Yale Student Venture Focused on Amputees Wins Award


Penta Group Vietnam team members meet with a patient. Photograph courtesy of Penta Group Vietnam and YEI.

A team developing a nonprofit to provide used prosthetic limbs to people with amputations in Vietnam won the 2017 Yale College Dean’s Challenge on Social Innovation. The Penta Group Vietnam team includes cofounders Victor Wang and Henry Iseman, both juniors at Yale, and Trang Duong, a junior at Brown University. Duong is a Vietnam native, raised in Saigon, where she was exposed to the difficulties faced by people living with limb disabilities. There are four million people in Vietnam with amputations who need prostheses, many of whom cannot afford the cost and thus use low-quality plastic or wood prostheses

The team is amassing patient information and outlets for used prostheses via an online platform to ensure quality control and personalized service for donors and recipients, and is working directly with the largest orthopedic hospital in Ho Chi Minh City to repurpose the prosthetic components. People can donate by emailing photos of the prosthetic limbs to pentagroupvietnam@gmail.com and get a free shipping label within 24 hours. After the prostheses have been repurposed, donors are sent a short profile of the person who has been fitted with their equipment and what they plan to do after regaining mobility.

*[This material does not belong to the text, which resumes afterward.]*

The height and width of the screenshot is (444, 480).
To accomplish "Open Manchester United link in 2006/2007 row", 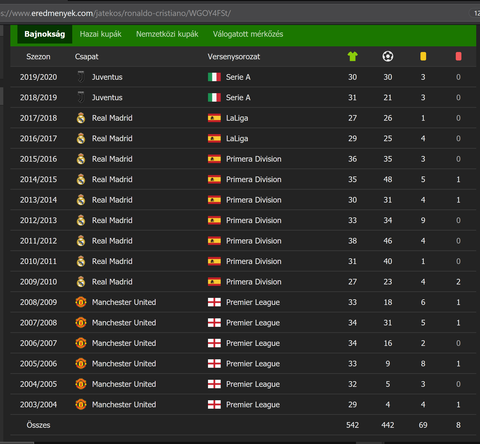I will pyautogui.click(x=124, y=343).
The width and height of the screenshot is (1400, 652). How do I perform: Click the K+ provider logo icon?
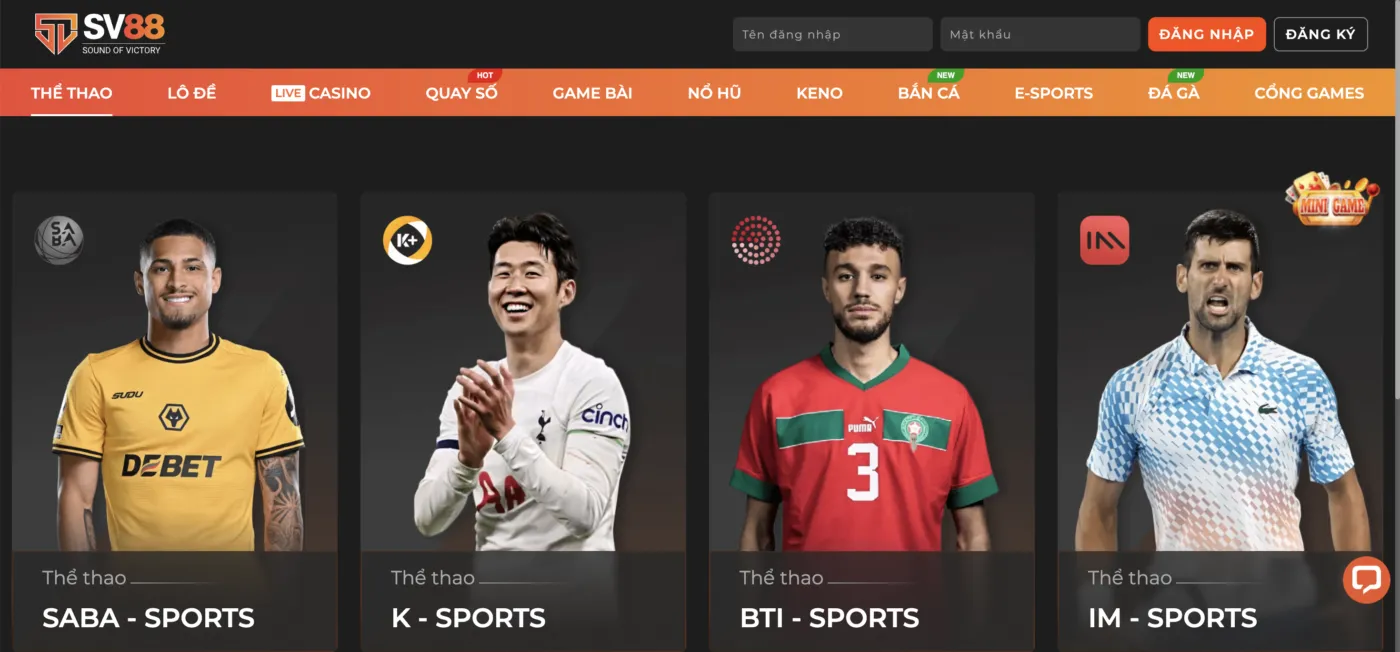click(x=407, y=240)
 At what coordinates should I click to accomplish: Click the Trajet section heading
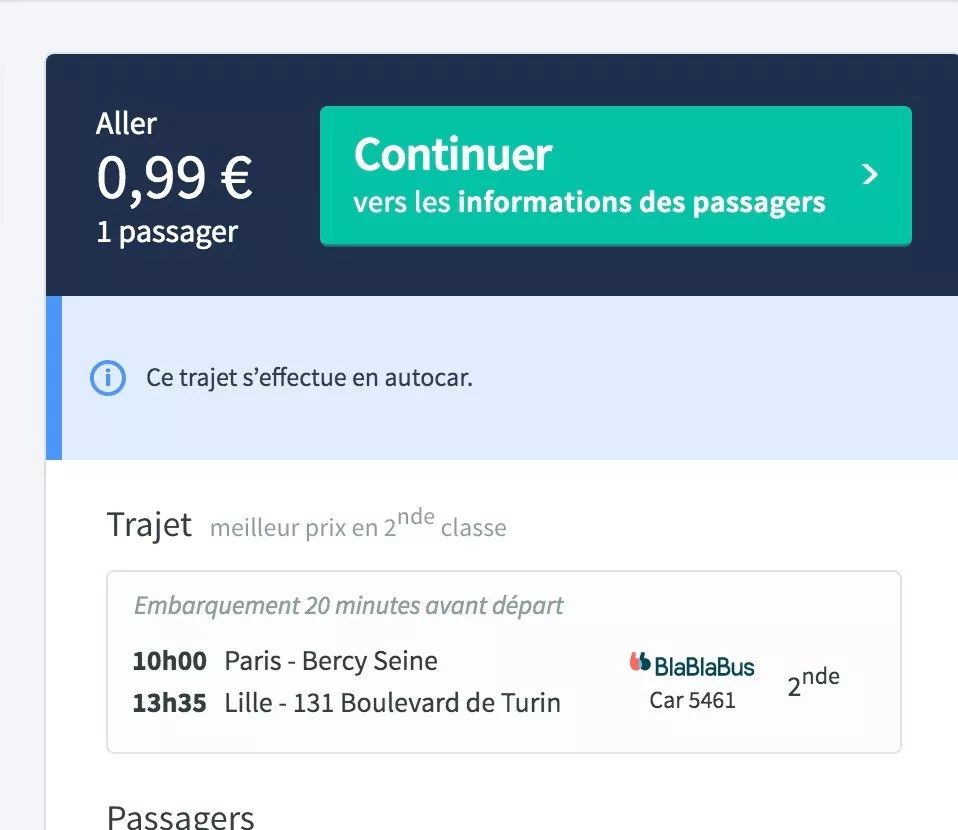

Penta is piloting the platform this summer, and has developed a patient list of more than 1,000 people; because their model relies on costs being covered by patients, it’s scalable. The three have been working on the project in the United States and in Vietnam for the past year. The venture has also been awarded a grant from the Clinton Global Foundation and Brown University’s Social Innovation Fellowship.

The Dean’s Challenge is a special designation given by Yale College Dean Jonathan Holloway in partnership with the Yale Entrepreneurial Institute (YEI) to one undergraduate social venture applying to the YEI Fellowship. Twenty teams met the criteria this year, which included addressing a serious global issue and proposing a startup solution that could improve a significant number of lives.

Editor’s note: This story was adapted from materials provided by Brita Belli, YEI communications officer.